We know that the Yamnaya had horses, but we don’t know if they merely herded them for milk and meat, or if they actually rode them. Any riding equipment—bridles and saddles—would have been fashioned from organic materials that probably long decomposed.

But horses are only one half of horse-riding. Archaeologists, perhaps, could find the other half within Yamnaya kurgans—in human bones that can tell their own stories. 

That’s because “primates like us humans are not made for sitting on horseback,” says Birgit Bühler, an archaeologist at the University of Vienna in Austria. “The horse is not made to carry us.” Without a saddle or stirrups—which the earliest riders probably didn’t have—staying balanced requires repeatedly moving the lower body and thighs. With all that biological material in motion, horse-riding, just like any other mechanical movement, would leave a mark on human bones.

Over decades of repeated stress on horseback, the human skeleton changes in response. Bone tissue in the pelvis and femurs might thicken and densify. Hip bones might chafe against each other and build up calcium. Vertebrae in the spine might warp and deform. And horses might bite, kick, step on, or throw off their riders—all of which can break bones.

[Related: Ancient climate change may have dragged the wild horses away]

Researchers have dubbed these as symptoms of “horsemanship syndrome” or “horse-riding syndrome.” Other activities might cause individual changes, but the combination of these markers may be a telltale sign of a horseback life. Bühler, for instance, has used this method to study the Avars: horse-riding nomads from the Asian steppes who rode west to rule swathes of central and eastern Europe in the early Middle Ages. 

Studying bones from 1,500 years ago is already difficult; studying bones that are three times older is even more so. But this study’s authors came across multiple markers of horseback riding in one 4,500-year-old skeleton from Strejnicu, Romania.

□ □ □ □ □ □ □

> **WHAT THE TASK ASKS**:
Repeat the text about Yamnaya horse-riding word for word, from "[Related: Ancient climate" to "early Middle Ages.". The items have no connection to the text about Yamnaya horse-riding.

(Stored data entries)
□ □ □ □ □ □ □

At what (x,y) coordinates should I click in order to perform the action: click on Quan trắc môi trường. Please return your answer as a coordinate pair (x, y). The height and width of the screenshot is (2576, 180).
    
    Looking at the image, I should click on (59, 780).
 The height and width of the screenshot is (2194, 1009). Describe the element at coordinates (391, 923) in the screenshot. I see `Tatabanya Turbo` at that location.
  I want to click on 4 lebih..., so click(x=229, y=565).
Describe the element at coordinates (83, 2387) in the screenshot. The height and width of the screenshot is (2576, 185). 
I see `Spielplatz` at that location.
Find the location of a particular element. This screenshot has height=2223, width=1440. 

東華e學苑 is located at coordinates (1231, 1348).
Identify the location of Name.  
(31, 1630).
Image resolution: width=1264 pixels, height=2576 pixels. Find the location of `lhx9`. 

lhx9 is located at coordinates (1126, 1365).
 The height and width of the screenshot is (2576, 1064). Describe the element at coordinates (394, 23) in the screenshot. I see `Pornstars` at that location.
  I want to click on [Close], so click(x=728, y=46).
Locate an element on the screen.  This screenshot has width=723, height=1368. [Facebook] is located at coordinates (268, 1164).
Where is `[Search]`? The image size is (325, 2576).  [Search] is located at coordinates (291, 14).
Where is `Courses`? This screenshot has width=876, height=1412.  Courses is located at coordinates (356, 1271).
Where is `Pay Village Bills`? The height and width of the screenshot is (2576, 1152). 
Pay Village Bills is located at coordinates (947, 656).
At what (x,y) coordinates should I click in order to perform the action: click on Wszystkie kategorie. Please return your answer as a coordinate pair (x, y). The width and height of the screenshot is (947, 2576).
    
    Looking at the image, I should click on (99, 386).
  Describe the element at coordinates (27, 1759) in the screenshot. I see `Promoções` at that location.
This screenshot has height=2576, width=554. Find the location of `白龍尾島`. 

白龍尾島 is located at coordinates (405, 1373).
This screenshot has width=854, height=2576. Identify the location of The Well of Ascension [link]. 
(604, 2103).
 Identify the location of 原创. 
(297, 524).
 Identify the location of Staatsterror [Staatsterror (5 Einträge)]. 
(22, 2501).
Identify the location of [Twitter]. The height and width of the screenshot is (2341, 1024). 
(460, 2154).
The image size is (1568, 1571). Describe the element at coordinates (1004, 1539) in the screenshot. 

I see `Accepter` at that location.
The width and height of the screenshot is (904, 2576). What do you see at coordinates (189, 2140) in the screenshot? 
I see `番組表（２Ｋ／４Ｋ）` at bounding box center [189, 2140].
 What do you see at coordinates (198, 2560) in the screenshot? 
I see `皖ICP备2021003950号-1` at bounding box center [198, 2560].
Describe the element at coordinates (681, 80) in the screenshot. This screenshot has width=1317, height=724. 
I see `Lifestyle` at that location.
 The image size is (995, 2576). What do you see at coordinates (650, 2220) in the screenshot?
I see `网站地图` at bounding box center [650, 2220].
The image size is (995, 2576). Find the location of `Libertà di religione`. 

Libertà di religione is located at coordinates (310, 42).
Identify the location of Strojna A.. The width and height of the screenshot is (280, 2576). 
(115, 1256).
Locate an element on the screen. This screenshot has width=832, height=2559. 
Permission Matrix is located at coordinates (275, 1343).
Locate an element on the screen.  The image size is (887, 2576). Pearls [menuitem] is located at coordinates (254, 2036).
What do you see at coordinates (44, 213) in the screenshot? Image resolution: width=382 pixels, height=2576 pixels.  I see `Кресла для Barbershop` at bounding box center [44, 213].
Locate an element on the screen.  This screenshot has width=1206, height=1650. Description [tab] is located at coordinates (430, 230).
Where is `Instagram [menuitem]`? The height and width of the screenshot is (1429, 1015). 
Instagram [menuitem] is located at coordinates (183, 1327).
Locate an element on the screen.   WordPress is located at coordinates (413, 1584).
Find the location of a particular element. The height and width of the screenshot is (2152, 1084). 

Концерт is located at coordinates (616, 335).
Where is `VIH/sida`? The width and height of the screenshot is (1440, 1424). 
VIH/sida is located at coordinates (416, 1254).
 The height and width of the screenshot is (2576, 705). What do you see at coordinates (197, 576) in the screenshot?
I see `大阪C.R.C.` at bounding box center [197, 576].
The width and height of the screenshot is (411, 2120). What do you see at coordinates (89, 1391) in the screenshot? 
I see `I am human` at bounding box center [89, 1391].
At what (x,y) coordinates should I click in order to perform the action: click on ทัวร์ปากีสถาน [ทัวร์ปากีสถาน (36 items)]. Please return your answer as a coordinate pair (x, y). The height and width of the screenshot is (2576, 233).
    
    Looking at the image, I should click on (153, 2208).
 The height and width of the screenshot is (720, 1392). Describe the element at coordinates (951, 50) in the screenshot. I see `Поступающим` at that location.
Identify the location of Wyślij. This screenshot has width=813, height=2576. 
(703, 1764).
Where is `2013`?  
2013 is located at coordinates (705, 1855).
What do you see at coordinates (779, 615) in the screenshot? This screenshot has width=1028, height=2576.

□ □ □ □ □ □ □

> **TASK RESULT**:
[Related: Ancient climate change may have dragged the wild horses away]

Researchers have dubbed these as symptoms of “horsemanship syndrome” or “horse-riding syndrome.” Other activities might cause individual changes, but the combination of these markers may be a telltale sign of a horseback life. Bühler, for instance, has used this method to study the Avars: horse-riding nomads from the Asian steppes who rode west to rule swathes of central and eastern Europe in the early Middle Ages.